### Task data
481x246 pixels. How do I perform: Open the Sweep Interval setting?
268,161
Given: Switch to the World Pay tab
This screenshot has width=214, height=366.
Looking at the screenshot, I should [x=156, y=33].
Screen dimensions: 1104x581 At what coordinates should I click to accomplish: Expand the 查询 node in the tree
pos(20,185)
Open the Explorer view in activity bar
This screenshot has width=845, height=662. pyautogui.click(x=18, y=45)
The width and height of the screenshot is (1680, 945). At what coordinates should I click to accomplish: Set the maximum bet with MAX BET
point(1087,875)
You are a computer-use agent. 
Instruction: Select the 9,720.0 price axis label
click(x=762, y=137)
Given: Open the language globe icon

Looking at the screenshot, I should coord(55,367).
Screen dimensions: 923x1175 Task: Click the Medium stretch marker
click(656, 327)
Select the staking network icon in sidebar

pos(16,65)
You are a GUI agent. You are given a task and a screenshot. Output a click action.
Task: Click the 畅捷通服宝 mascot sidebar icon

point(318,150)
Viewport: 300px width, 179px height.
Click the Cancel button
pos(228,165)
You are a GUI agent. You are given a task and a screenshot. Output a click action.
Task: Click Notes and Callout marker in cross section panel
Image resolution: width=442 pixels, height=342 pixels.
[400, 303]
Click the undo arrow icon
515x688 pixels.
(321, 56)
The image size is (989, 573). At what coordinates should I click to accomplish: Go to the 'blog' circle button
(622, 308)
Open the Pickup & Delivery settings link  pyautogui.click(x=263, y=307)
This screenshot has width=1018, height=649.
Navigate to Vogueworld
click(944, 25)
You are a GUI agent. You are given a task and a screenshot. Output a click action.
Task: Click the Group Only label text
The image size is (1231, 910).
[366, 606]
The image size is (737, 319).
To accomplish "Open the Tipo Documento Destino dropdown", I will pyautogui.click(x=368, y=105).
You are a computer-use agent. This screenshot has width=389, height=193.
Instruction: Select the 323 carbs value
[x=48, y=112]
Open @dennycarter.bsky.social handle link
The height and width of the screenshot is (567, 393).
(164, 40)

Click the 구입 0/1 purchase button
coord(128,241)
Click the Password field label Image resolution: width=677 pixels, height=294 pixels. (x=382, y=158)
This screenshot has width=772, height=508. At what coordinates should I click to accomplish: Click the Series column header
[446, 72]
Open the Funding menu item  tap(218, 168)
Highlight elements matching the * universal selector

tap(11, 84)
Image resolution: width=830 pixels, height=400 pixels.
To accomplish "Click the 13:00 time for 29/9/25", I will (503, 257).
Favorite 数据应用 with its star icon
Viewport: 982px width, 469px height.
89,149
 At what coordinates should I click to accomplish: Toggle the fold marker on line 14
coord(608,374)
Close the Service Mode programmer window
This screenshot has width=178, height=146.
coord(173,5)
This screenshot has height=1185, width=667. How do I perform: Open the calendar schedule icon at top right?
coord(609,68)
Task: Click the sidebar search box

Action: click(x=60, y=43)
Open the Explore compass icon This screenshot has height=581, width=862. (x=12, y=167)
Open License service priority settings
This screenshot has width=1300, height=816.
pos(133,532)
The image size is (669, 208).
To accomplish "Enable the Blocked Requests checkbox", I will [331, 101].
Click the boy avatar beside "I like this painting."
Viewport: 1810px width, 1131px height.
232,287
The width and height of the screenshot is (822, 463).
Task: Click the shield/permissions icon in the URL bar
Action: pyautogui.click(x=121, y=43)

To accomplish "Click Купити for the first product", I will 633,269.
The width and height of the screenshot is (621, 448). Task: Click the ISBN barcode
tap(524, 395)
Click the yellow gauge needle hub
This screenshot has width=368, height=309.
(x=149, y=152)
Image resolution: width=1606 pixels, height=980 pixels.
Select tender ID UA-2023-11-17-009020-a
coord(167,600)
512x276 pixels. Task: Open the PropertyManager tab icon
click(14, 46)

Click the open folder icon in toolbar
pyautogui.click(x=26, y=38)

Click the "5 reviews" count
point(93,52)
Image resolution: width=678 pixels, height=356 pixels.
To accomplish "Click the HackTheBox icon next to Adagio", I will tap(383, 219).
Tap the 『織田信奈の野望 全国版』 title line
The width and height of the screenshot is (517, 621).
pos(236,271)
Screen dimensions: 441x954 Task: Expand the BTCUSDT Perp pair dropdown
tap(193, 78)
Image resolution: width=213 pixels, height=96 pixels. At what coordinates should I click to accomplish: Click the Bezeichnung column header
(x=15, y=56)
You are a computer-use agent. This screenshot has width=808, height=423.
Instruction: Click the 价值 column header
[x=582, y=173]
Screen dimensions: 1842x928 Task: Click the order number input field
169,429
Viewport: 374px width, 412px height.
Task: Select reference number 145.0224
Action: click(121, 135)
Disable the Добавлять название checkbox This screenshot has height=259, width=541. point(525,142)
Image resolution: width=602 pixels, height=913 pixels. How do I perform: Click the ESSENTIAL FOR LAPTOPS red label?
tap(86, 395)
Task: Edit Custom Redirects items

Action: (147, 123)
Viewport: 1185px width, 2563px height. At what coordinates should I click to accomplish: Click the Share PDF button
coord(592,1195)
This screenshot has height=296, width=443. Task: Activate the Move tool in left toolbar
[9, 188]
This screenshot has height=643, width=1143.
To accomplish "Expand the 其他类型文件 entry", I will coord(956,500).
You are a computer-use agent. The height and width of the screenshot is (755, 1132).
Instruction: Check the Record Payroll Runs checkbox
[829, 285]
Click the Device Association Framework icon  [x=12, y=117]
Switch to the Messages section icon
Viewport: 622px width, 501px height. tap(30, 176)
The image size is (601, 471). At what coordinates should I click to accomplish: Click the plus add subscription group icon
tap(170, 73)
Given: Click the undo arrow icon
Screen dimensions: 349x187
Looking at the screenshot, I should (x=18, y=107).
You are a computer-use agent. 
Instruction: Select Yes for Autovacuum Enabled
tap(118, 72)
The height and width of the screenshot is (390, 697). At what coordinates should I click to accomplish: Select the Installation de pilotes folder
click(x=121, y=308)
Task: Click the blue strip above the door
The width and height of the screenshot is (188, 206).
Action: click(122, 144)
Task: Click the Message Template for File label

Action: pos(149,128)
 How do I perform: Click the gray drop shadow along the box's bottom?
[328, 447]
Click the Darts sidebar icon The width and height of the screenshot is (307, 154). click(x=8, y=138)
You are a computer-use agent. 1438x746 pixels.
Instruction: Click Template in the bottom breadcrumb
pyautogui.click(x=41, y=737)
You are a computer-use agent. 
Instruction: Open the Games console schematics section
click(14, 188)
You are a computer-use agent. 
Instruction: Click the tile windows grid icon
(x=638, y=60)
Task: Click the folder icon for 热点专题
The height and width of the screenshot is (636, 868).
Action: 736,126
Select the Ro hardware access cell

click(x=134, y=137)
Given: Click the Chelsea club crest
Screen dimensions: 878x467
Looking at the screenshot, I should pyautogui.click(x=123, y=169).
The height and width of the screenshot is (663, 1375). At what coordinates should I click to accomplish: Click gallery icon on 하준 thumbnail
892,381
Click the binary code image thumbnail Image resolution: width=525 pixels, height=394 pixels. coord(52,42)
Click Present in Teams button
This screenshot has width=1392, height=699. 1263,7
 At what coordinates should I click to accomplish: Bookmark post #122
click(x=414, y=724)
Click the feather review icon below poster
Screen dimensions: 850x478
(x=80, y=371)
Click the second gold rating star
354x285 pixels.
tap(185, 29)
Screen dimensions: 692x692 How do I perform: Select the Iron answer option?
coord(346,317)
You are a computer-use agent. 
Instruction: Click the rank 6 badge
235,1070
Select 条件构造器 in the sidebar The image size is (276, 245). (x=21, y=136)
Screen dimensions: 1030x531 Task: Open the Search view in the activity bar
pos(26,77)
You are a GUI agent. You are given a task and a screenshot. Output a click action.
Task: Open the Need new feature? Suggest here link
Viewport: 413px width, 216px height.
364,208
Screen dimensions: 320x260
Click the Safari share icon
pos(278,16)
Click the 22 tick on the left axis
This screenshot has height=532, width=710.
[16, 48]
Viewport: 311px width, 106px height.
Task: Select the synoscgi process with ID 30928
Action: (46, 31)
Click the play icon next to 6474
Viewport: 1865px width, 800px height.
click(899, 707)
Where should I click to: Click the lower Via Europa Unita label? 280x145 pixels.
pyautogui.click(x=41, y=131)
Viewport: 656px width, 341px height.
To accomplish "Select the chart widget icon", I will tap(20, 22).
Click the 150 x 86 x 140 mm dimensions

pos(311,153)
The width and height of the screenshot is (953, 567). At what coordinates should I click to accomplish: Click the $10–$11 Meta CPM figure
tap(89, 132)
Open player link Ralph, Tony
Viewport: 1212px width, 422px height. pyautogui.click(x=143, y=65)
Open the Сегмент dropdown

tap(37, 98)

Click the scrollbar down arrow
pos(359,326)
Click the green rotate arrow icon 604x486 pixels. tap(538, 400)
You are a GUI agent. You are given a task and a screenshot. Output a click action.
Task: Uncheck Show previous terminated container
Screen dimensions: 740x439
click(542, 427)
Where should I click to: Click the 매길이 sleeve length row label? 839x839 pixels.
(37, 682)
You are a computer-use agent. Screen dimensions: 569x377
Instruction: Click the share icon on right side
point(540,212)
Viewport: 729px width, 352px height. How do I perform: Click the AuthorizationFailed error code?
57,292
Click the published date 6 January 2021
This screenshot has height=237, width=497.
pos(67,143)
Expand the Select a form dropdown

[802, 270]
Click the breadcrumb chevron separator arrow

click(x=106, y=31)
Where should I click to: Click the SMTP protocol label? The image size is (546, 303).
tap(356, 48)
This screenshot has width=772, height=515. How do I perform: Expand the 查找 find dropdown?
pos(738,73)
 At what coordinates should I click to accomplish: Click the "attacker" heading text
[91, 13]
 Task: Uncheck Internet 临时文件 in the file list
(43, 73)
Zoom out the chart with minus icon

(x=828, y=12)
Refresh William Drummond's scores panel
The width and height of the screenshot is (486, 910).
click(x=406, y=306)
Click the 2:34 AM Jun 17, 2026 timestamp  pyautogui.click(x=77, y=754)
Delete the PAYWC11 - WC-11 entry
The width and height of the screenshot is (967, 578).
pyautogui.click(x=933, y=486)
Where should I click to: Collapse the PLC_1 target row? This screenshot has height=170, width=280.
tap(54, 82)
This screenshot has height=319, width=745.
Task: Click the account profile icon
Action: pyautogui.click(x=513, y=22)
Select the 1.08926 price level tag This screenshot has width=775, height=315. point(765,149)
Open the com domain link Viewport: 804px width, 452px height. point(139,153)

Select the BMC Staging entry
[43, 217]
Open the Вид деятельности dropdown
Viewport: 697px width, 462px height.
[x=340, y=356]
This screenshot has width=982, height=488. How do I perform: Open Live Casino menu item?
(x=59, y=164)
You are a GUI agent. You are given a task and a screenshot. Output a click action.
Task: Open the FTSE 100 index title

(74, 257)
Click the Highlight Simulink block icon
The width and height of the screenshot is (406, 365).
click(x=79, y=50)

### Aim of the task
Once the line with "Given: Open the language globe icon" is found in the records above, print exactly that line and every line after it through the line with "Click the Password".

### Answer for this exercise
Given: Open the language globe icon

Looking at the screenshot, I should coord(55,367).
Screen dimensions: 923x1175 Task: Click the Medium stretch marker
click(656, 327)
Select the staking network icon in sidebar

pos(16,65)
You are a GUI agent. You are given a task and a screenshot. Output a click action.
Task: Click the 畅捷通服宝 mascot sidebar icon

point(318,150)
Viewport: 300px width, 179px height.
Click the Cancel button
pos(228,165)
You are a GUI agent. You are given a task and a screenshot. Output a click action.
Task: Click Notes and Callout marker in cross section panel
Image resolution: width=442 pixels, height=342 pixels.
[400, 303]
Click the undo arrow icon
515x688 pixels.
(321, 56)
The image size is (989, 573). At what coordinates should I click to accomplish: Go to the 'blog' circle button
(622, 308)
Open the Pickup & Delivery settings link  pyautogui.click(x=263, y=307)
This screenshot has width=1018, height=649.
Navigate to Vogueworld
click(944, 25)
You are a GUI agent. You are given a task and a screenshot. Output a click action.
Task: Click the Group Only label text
The image size is (1231, 910).
[366, 606]
The image size is (737, 319).
To accomplish "Open the Tipo Documento Destino dropdown", I will pyautogui.click(x=368, y=105).
You are a computer-use agent. This screenshot has width=389, height=193.
Instruction: Select the 323 carbs value
[x=48, y=112]
Open @dennycarter.bsky.social handle link
The height and width of the screenshot is (567, 393).
(164, 40)

Click the 구입 0/1 purchase button
coord(128,241)
Click the Password field label Image resolution: width=677 pixels, height=294 pixels. (x=382, y=158)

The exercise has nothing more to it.